In search of simplicity
A view from Claire Beale

In search of simplicity

Cost and time pressures make simplicity and integration among agencies increasingly imperative.

It’s almost a year since Procter & Gamble’s chief brand officer Marc Pritchard stood up in public to tell his agencies "your complexity should not be our problem, so we want you to make that complexity invisible". Twelve months on and even a casual glance through 北京赛车pk10’s School Reports reveals how complex and messy the agency landscape still is.

First you have to unpack the flowery definitions some companies use to describe (or obfuscate) what they actually do. TBWA is a "disruptive company". For an agency desperately in need of direction, a mere shadow of its once-great self, it seems an unfortunate definition.

Meanwhile, MullenLowe, clearly keen to leave no box unticked, is a "creative full-service integrated agency". (Incidentally, has the agency nominated chairman Tom Knox as its star player for being the only member of last year’s "key personnel" to still be working at the company?)

Even those agencies that have no need to resort to hyperbole are at it. Karmarama is a "progressive creative agency"; Sunshine is an "independent next-generation entertainment company". It’s positively joyful to find agencies, like Abbott Mead Vickers BBDO, simply and confidently identifying themselves as "advertising agency".

Anyway, if working out who does what wasn’t a headache enough, there are myriad structural relationships between sibling agencies – with shared resources and talent – that conspire to create a confusing mash-up of agency brands. When the same people crop up as chief executive or creative chief of at least a couple of "agencies", you have to question how necessary some of these corporate distinctions really are in a world where marketers are seeking out simplicity.

But when Havas announced last week that it was dispensing with its media and creative divisions, it held off pursuing simplicity to its logical conclusion. Instead of declaring itself a full-service agency, Havas is now a group with specialist business units though still with their own chief executives. You have to wonder how long it will be before this "group", and many others here, is simply an "agency".

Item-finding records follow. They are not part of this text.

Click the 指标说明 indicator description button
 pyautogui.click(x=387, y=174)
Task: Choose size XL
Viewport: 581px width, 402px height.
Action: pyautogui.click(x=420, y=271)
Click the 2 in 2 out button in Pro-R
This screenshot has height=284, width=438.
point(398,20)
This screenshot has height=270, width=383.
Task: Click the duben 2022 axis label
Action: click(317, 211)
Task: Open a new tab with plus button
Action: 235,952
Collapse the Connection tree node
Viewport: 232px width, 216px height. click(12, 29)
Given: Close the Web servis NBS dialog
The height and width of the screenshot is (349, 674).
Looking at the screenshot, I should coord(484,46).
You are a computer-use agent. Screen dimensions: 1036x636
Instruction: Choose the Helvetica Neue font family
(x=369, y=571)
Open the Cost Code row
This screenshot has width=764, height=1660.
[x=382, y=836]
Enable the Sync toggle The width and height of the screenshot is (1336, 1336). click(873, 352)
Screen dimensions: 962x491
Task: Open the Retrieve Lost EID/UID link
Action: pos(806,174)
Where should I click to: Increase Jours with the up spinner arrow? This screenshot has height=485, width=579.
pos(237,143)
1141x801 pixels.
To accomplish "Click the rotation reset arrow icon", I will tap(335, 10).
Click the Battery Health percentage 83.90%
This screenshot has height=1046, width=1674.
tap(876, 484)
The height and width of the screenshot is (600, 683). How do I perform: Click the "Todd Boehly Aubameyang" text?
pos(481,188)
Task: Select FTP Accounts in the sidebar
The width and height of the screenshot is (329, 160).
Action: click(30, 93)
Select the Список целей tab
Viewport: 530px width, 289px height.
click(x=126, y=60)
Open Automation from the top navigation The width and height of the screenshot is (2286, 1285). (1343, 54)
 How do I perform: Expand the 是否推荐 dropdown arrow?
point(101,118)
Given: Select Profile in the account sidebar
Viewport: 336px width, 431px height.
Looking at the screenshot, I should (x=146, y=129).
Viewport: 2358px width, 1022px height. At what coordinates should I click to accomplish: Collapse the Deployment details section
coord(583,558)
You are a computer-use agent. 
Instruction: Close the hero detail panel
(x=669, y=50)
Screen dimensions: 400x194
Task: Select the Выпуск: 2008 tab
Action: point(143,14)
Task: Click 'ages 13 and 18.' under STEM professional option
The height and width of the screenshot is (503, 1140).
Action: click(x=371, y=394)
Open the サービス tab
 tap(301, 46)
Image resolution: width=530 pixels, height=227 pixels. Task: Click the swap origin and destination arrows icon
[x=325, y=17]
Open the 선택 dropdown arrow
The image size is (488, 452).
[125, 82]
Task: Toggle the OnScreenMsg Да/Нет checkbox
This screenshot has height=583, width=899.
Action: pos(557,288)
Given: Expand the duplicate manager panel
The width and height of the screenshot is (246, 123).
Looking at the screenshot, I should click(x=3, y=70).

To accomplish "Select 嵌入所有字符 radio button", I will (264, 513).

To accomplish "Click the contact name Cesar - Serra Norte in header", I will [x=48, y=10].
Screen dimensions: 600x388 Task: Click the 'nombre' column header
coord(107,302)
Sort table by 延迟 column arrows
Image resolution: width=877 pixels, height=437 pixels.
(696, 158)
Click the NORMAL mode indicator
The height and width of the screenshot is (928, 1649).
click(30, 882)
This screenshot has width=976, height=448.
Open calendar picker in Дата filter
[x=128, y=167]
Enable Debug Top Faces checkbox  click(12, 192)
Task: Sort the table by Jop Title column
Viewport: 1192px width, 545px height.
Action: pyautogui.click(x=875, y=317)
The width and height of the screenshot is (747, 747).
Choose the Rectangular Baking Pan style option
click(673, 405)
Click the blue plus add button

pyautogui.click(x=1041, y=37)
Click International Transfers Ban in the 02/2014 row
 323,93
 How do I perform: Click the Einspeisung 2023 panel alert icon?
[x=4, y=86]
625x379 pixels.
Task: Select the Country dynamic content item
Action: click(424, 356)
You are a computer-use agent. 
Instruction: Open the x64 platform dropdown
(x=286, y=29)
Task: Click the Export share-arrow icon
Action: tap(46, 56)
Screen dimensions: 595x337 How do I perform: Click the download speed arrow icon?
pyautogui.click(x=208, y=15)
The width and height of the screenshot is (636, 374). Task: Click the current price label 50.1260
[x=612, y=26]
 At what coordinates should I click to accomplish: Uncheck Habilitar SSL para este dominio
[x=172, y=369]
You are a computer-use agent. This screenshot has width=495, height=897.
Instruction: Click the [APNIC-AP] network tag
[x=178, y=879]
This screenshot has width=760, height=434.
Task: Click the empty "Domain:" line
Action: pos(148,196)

Of course, marketers are complicit in perpetuating this complexity, being too slow to dismantle their own silos and conducting specialist pitches based on crude agency labels. But cost and time pressures make simplicity and integration increasingly imperative. There’s no doubt that this will result in very different-looking School Reports in a few years’ time. And with the growth of in-house advertising units and the news this week that Accenture is helping marketers build their own in-house media operations, perhaps simplicity might end up meaning simply doing it yourself.

Claire Beale is global editor-in-chief of 北京赛车pk10.